Bringing the strip on the right to meet with the existing strip on the left was going to leave me with an animal getting chopped in half vertically.

Instead, I cut a wavy vertical line following some of the vine foliage in the pattern. Then I overlapped this onto the existing strip. Once it was all smoothed into place, everything just looked like leaves, and no suspicions that the pattern wasn’t how the artist had originally plotted it out.

Two Layers of Wallpaper to Strip Off – and No Primer

August 8, 2020



It’s not good to put wallpaper over wallpaper, especially if the bottom layer is vinyl. And double especially if no prep is done.

In this case, a vinyl wallpaper was hung over another vinyl wallpaper, which had been hung on unprimed drywall, back when the house was built 30 years ago.

All very bad. Vinyl is plastic, and therefore glossy, and that means that new wallpaper placed on top of it won’t stick. Look at the curling paper in the top photo and you will see what I mean. The second photo shows the paper curling away from the baseboard.

Raw drywall is porous in some areas, meaning it sucks the paste off the wallpaper, and thirsty in other places, meaning that it bonds tightly to the wallpaper paste and is often impossible to get off without damaging the drywall.

In the last photo, you can see where I have peeled off the top layer of wallpaper, revealing the paper backing underneath.

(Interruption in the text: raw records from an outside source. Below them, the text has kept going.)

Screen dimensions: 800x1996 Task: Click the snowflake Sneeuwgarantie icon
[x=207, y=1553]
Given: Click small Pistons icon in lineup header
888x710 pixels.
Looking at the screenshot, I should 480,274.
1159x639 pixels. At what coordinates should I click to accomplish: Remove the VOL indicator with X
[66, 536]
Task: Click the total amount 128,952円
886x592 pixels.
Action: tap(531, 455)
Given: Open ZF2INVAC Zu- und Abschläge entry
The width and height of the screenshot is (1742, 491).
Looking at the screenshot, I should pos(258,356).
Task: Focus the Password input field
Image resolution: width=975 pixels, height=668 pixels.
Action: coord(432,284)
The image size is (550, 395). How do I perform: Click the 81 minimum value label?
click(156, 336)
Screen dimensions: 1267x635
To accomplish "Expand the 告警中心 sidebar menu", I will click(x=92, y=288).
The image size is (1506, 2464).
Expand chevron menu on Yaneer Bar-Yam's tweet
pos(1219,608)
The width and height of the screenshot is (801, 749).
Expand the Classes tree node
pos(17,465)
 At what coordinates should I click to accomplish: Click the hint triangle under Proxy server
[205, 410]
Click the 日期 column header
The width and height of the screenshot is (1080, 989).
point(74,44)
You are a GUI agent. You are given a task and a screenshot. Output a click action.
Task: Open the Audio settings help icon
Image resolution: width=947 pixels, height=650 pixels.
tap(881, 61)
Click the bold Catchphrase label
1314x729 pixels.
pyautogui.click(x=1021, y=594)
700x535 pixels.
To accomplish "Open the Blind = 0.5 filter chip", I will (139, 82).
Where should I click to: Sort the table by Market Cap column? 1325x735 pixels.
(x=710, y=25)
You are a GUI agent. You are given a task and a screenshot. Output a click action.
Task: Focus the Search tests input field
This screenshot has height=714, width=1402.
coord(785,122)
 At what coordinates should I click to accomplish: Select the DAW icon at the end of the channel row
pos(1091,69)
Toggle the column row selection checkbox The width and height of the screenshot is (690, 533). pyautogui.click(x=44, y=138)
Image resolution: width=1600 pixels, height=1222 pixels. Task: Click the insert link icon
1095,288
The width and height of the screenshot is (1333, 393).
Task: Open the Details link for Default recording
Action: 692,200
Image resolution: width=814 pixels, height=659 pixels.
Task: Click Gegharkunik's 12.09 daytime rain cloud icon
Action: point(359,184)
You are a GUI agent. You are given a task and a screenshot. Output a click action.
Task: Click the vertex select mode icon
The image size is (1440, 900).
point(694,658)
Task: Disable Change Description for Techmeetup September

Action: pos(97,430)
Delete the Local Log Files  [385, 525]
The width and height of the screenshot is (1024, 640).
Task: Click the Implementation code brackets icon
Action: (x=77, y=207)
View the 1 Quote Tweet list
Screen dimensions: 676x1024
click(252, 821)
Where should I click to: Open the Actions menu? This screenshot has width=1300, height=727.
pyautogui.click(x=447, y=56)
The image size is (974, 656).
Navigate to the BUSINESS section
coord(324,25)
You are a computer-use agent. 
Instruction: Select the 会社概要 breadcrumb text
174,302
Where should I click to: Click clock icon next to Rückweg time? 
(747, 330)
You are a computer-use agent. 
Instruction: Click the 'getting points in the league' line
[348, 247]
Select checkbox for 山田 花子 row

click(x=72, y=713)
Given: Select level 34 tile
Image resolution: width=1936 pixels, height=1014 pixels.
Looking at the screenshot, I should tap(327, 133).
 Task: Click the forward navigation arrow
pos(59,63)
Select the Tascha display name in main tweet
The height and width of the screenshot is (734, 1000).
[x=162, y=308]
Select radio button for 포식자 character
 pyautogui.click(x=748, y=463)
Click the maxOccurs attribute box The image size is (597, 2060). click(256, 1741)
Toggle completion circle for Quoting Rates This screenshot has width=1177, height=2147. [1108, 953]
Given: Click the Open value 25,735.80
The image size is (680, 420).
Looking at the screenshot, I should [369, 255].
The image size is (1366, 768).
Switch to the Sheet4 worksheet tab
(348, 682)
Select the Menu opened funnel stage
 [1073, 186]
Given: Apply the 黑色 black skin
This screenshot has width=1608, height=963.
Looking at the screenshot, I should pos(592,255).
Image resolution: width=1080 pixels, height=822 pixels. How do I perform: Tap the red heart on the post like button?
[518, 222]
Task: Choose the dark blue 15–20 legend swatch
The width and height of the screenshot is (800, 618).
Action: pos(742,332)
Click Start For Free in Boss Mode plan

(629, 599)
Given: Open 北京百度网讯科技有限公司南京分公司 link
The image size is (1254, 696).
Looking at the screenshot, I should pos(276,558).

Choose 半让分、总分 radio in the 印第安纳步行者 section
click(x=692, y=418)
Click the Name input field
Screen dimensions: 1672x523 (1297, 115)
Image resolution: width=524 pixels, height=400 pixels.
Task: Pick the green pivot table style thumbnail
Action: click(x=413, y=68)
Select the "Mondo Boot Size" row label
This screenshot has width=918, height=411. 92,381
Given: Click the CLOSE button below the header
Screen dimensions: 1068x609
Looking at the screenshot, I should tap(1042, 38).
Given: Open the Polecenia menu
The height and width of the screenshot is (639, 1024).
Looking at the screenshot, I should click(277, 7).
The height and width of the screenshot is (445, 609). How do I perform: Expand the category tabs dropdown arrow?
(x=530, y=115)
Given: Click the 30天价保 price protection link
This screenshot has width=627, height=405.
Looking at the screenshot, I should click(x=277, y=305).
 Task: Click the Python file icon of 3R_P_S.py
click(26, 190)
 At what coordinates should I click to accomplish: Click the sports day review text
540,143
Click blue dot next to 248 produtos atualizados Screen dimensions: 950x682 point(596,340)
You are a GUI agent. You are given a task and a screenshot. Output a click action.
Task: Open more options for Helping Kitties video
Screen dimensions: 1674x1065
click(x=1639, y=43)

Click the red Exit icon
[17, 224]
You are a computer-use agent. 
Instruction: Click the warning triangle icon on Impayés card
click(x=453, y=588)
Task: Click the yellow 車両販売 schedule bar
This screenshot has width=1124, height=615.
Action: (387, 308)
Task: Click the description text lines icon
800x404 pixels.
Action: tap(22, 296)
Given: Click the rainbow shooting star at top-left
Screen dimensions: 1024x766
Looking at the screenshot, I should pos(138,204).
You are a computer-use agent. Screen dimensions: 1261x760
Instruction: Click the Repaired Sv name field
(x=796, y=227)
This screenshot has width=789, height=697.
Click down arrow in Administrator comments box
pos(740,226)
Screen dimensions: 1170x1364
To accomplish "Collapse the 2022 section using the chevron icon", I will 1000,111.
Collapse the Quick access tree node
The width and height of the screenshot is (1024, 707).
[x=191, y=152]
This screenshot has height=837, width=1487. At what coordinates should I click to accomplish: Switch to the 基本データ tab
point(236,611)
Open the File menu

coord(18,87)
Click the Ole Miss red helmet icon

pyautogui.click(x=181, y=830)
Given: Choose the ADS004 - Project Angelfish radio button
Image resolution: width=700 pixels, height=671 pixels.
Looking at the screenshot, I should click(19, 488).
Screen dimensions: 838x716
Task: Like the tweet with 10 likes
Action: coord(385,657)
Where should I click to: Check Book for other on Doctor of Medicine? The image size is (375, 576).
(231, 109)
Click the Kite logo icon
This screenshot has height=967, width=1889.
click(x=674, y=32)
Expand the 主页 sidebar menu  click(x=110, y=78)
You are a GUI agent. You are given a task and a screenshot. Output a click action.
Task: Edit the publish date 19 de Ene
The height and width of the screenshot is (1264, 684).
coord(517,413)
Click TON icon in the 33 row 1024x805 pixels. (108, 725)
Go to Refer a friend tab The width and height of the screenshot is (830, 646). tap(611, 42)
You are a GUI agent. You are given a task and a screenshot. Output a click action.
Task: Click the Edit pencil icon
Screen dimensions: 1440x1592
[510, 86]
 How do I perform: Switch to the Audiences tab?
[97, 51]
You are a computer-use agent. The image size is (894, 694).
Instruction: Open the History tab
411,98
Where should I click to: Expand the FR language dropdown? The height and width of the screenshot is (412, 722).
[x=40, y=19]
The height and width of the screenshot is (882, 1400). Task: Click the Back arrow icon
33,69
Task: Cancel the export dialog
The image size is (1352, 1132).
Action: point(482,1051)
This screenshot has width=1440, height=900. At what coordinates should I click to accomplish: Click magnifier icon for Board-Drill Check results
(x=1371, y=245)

Under that, you can see where I have removed some of the top layer of the first wallpaper, and the lighter colored backing of that paper is also visible.

So you are looking at two layers of wallpaper backings, installed on the home’s original drywall.

I knew I could remove the top layer of vinyl paper (see my page to the right “How to Strip Wallpaper”). But I honestly didn’t think I would be able to get the first layer off the wall.

But this job surprised me. … Turns out, both the top and bottom layers stripped off relatively easily, and with minimal damage to the drywall. Solid vinyl wallpapers are easier in situations like this. Click the link on the right to see the process.

Note: “Relatively easily” does not mean “quickly.” It took me about four hours to remove the paper from this 10 single roll (5 bolt) powder room.

Wildflowers Growing Up The Walls

July 31, 2020


Although I can’t tell if these are wildflowers or weeds, I really like this pattern. The homeowner does, too!

The original wallpaper in this hall bathroom was dark and dated back to the ’90’s. It had held up well, though. But the homeowner was ready for something new and fresh.

The original wallpaper was hung when the house was new, and was placed directly on the drywall with no primer. That bode badly, but – once I went to work on it, it stripped off relatively easily, and with no damage to the wall. It DID take most of a day, though, to strip both the large sink room and the large potty room.

Then I primed with Roman’s Pro 977 Ultra Prime, specifically formulated for wallpaper.

This is by Designer Wallpapers, and is a heavier non-woven material. It can be hung via the paste-the-wall method – but that works better on single accent walls. For this bathroom, with it’s corners and vanity and doors, I chose to paste the paper, which makes it more flexible, and easier to work into tight areas.

This home is in Katy (far west Houston). I hung paper in their entry a few years back, and was tickled when the homeowner called me to do some more rooms (additional posts to follow).

She also used the same gal to help her select and purchase her perfect paper – Dorota Hartwig at Southwestern Paint on Bissonnet near Kirby, my favorite source for good quality, product knowledge, expert service, and competitive price. (713) 520-6262 or dorotasouthwestern@hotmail.com. She is great at helping you find just the perfect paper! Discuss your project and make an appointment before heading over to see her.

Flaw of the Day – Smudged Smeared Ink

July 30, 2020

Luckily, these streaks of smeared ink ran through only about 5′ of one bolt of wallpaper.

Still, this cost us a full strip.

Another reason to always buy a little extra paper.